Trials:
The concept of using texts to connect between a composer’s message and a global audience is reflected in Keri Hulme’s The Bone People. Hulme draws on the Maori traditions of storytelling and legends, which did not take the listener back into the past, but brought the past forward by making events described contemporary. The painful pasts of Hulme’s three main characters reflects New Zealand’s cultural past and uncertainty in identity. “The Lightning Struck Tower” symbolises the speed with which colonialism destroyed Maori culture. Hulme reflects the certainties of broken Maori traditions and cultures, even within the present society “the Maoritanga has got lost in the way that I live.” Hulme attempts to reaffirm Maori culture, celebrating it through characters who are of part-Maori descent, and who find happiness in rediscovering their Maori heritage. For example, Kerewin must face “the secrets that crept and chilled and chuckled in the marrow of her bones”, which represent the ancestors and family, drawing on the Maori word iwi as “bones” and tribe. Hulme’s text is valued as a creative answer, in literary terms, to the devastation of colonialism and its successor, globalisation, through the promotion of “a new, bicultural New Zealand” (Culture and Identity in NZ).

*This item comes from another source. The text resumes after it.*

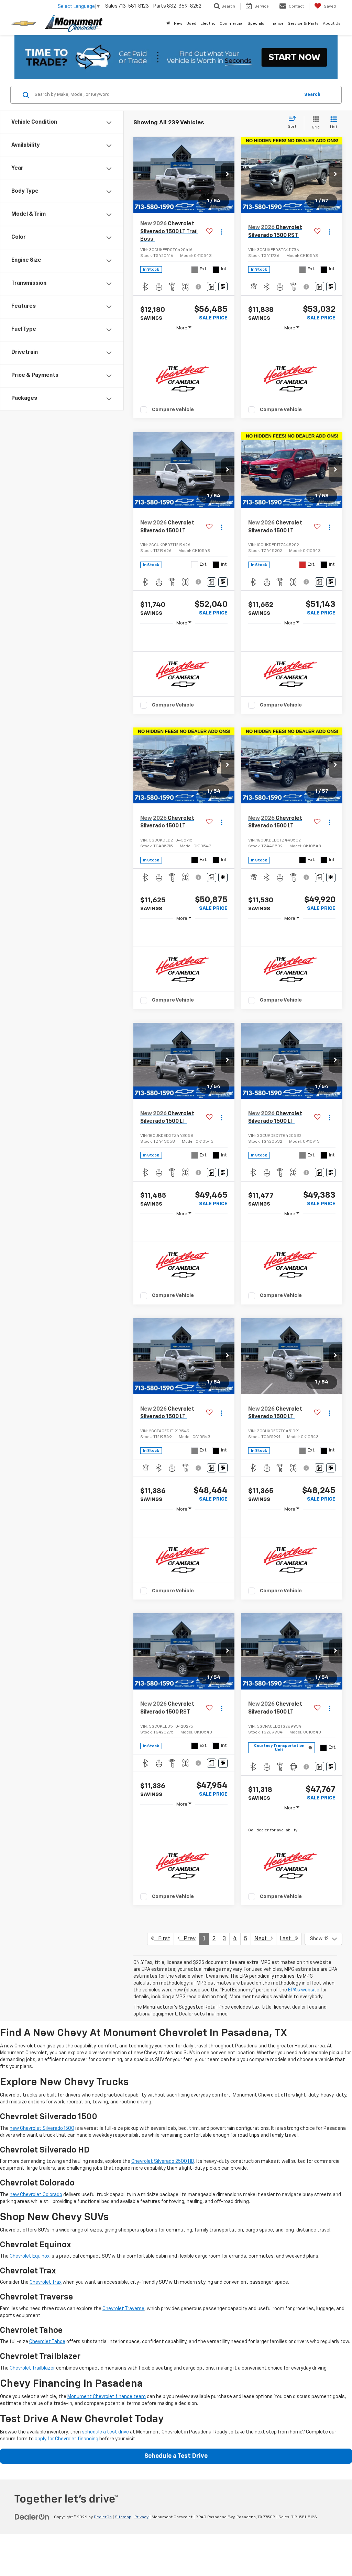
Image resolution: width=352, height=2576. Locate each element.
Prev (187, 1939)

The Bone People is a text that explores human nature, and the notion of violence as part of human nature. Hulme, like Sitch, depicts within a microcosmic community human behaviour that could be applied globally. This is seen through the abusive relationship between Joe and his adopted son Simon. The graphic descriptions of violence, “he can feel [the blood] spilling from his mouth, his ears, his eyes, and his nose” compel the responder judge Joe, as Kerewin does, as a “bastard”. However, Hulme directs the responder to forgive Joe in her positive, reconciliatory ending, depicting Joe as part of the new definition of familyhood that she has created. Hulme, in exploring the reasons behind Joe’s violent behaviour, suggests that it is a trait that is part of human nature, and part of the responder human beings. “The Bone People gives a deep insight into human nature” (1985 Booker-McConnell Prize jury). It is valued for the questions it raises, especially that of how society should view, as Hulme suggests, the problems in social functioning that occurs within communities.